• **Aim**
Please copy out the part of the material that opens with the line containing "The height and width of the screenshot is (452, 800)." and closes with the line containing "click(x=949, y=316)", keeping every line unchanged. Include both of those lines.

----------

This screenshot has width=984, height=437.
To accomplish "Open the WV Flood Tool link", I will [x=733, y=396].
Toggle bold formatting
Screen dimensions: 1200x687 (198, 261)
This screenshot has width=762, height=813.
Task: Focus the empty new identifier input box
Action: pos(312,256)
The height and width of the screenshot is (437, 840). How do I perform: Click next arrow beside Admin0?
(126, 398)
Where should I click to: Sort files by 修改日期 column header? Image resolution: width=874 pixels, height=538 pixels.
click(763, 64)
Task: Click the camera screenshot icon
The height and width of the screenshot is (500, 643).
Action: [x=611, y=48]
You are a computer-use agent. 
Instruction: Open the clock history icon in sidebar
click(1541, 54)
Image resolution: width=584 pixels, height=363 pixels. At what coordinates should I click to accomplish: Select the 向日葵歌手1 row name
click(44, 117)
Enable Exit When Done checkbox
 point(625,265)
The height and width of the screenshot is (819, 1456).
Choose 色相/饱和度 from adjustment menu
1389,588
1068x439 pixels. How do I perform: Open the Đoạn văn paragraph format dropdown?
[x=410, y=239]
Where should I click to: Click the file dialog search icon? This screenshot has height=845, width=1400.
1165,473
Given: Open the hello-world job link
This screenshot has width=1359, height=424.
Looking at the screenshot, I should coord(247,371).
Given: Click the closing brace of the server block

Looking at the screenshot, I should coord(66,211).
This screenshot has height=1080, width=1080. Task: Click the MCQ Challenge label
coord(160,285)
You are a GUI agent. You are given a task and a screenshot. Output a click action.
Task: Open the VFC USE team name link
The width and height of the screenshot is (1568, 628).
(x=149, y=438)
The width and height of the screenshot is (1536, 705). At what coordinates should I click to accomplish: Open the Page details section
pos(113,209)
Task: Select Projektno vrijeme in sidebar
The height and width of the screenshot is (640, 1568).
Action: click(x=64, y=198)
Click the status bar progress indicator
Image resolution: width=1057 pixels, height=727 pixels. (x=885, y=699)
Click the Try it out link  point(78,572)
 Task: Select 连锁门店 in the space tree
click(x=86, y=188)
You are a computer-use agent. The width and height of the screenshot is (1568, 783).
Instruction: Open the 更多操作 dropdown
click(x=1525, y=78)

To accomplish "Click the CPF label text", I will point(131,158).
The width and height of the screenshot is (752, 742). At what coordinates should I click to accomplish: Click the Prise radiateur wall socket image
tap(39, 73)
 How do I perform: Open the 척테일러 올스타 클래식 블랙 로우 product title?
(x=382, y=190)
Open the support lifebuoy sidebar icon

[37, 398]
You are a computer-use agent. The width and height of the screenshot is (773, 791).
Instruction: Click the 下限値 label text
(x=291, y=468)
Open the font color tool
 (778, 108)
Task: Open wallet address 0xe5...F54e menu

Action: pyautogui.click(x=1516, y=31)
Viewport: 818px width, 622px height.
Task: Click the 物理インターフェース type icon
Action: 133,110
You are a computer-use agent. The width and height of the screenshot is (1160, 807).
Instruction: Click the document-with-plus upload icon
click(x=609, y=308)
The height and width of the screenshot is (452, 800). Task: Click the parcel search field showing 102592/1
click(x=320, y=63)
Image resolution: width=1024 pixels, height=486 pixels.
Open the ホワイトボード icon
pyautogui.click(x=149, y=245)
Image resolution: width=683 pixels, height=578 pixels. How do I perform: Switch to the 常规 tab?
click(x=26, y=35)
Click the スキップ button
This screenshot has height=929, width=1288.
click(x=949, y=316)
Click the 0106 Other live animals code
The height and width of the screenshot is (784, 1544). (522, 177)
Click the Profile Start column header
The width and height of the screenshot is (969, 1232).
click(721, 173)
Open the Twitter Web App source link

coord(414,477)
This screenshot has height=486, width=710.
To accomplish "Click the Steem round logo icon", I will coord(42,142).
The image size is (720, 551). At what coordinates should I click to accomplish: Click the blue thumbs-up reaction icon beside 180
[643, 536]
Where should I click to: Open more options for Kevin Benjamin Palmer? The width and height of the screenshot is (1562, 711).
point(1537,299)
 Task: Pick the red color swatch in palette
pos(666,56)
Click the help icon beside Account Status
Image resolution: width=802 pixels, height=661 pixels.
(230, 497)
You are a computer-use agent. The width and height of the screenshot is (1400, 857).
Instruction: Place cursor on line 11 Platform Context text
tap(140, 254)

----------

• **Full answer**
The height and width of the screenshot is (452, 800). Task: Click the parcel search field showing 102592/1
click(x=320, y=63)
Image resolution: width=1024 pixels, height=486 pixels.
Open the ホワイトボード icon
pyautogui.click(x=149, y=245)
Image resolution: width=683 pixels, height=578 pixels. How do I perform: Switch to the 常规 tab?
click(x=26, y=35)
Click the スキップ button
This screenshot has height=929, width=1288.
click(x=949, y=316)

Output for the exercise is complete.